** Work instructions **
• a. From the visual-inertial odometry text, extract the stretch from "Compared to traditional geometric" through "GRU and CBAM." word for word.
• b. Answer these questions using the visual-inertial odometry text:
(i) Which two components does the proposed architecture combine?
(ii) On which dataset is the method extensively tested?
(iii) Above what frame rate is a global shutter camera typically required for SVO?

** Quoted text **

================================

In recent years, with the continuous development and successful application of deep learning methods in various computer vision tasks [15,16,17], deep learning and data-driven VIO methods [7, 10,11,12,13,14] have attracted widespread attention and demonstrated strong competitiveness in some complex and specific scenarios.

Compared to traditional geometric based methods, deep learning based VIO solutions utilize deep neural networks (DNNs) to extract higher quality features. These solutions are trained on large-scale datasets to learn better fusion of visual and inertial features, and to filter out abnormal sensor data. However, training large-scale datasets requires a significant amount of time and resource costs. In order to reduce the number of network parameters and maintain the accuracy of training, we propose an architecture that combines GRU and CBAM.

By using this combination architecture, we can reduce the number of network parameters while maintaining training accuracy. Experiments have shown that our designed method can effectively improve the accuracy of training. The advantage of this method is that it can better capture the correlation between images and inertial data, and can automatically filter out interference from abnormal sensors.

Our research results indicate that VIO solutions based on deep learning have better performance and adaptability compared to traditional methods. By training on large-scale datasets, we can enable the model to learn richer feature representations and reduce training costs by optimizing the network structure. This will provide higher accuracy and efficiency for the application of VIO technology, and provide more reliable solutions for future visual navigation and positioning tasks.

In this paper, our main contributions are summarized as follows:

  • A novel framework to reduce the parameter size of the training network is proposed, which can improve the efficiency of deployment on devices, and reduce computational costs. The method has been fully compared with other advanced algorithms and provides a new solution for training VIO large-scale datasets.

  • The complementary advantages between Gate Recurrent Unit and Convolutional Block Attention Module are discovered in VIO field in this article.

  • Our method is extensively tested on the KITTI Odometry dataset, and achieves good performance in terms of adaptability.

2 Relate Work

2.1 VO

The VO algorithm estimates the incremental self motion of the camera. A traditional VO algorithm, involves extracting features from an image, matching features between the current image and subsequent images, and then calculating optical flow. Motion can be calculated using optical flow. The fast semi direct monocular visual odometer (SVO) algorithm (Forster, Pizzoli, and Scaramuzza 2014) is an example of the most advanced VO algorithm. Its design is to directly operate on image patches without relying on slow feature extraction, thus achieving fast and robust performance. On the contrary, it uses a probability depth filter on the patch of the image itself. Then update the depth filter by aligning the entire image. This algorithm runs in real-time on embedded platforms and has high computational efficiency. However, its probability formula makes it difficult to tune, and it also requires a bootstrap process to initiate this process. As expected, its performance largely depends on the hardware used to prevent tracking failures - typically requiring the use of a global shutter camera above 50 fps to ensure accurate mileage estimation [24, 25].

================================

** Recorded information **

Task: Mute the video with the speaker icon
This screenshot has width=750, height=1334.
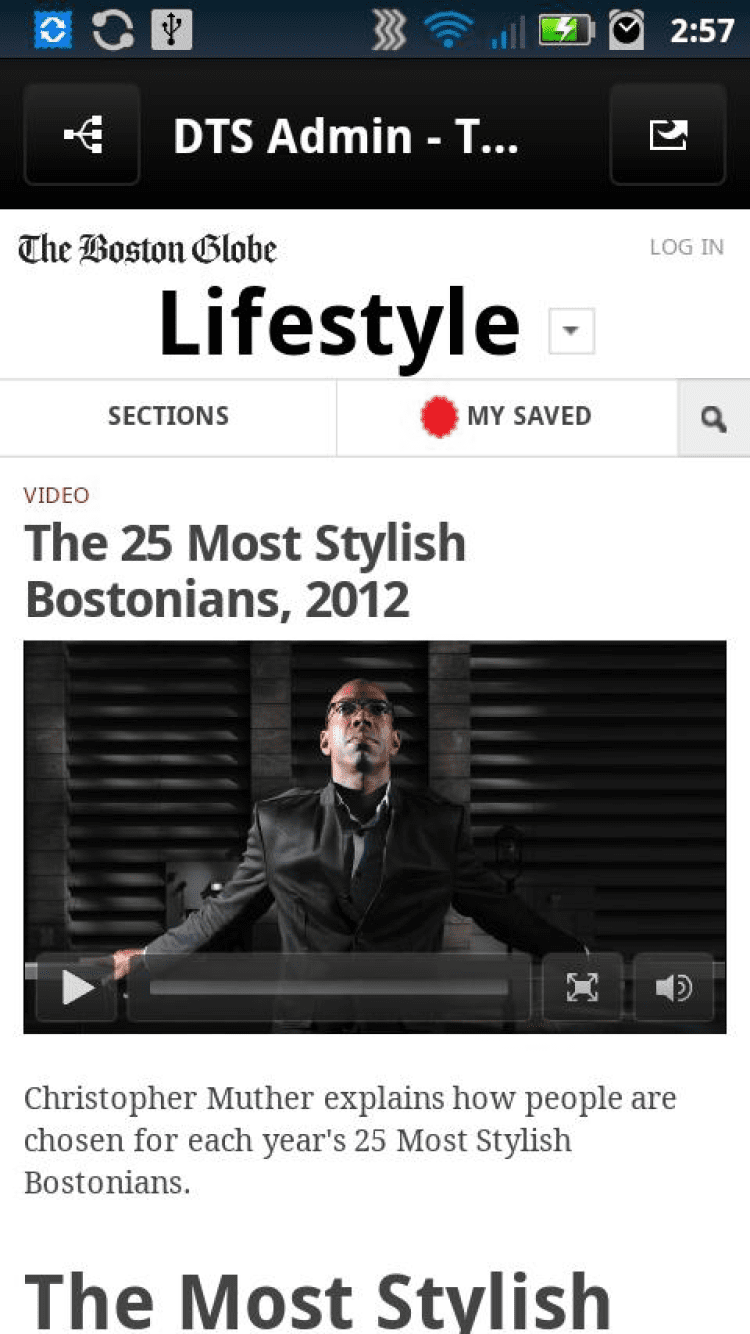Action: pyautogui.click(x=674, y=989)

================================

** Results by task **
• a.
Compared to traditional geometric based methods, deep learning based VIO solutions utilize deep neural networks (DNNs) to extract higher quality features. These solutions are trained on large-scale datasets to learn better fusion of visual and inertial features, and to filter out abnormal sensor data. However, training large-scale datasets requires a significant amount of time and resource costs. In order to reduce the number of network parameters and maintain the accuracy of training, we propose an architecture that combines GRU and CBAM.

• b.
(i) GRU and CBAM
(ii) The KITTI Odometry dataset
(iii) 50 fps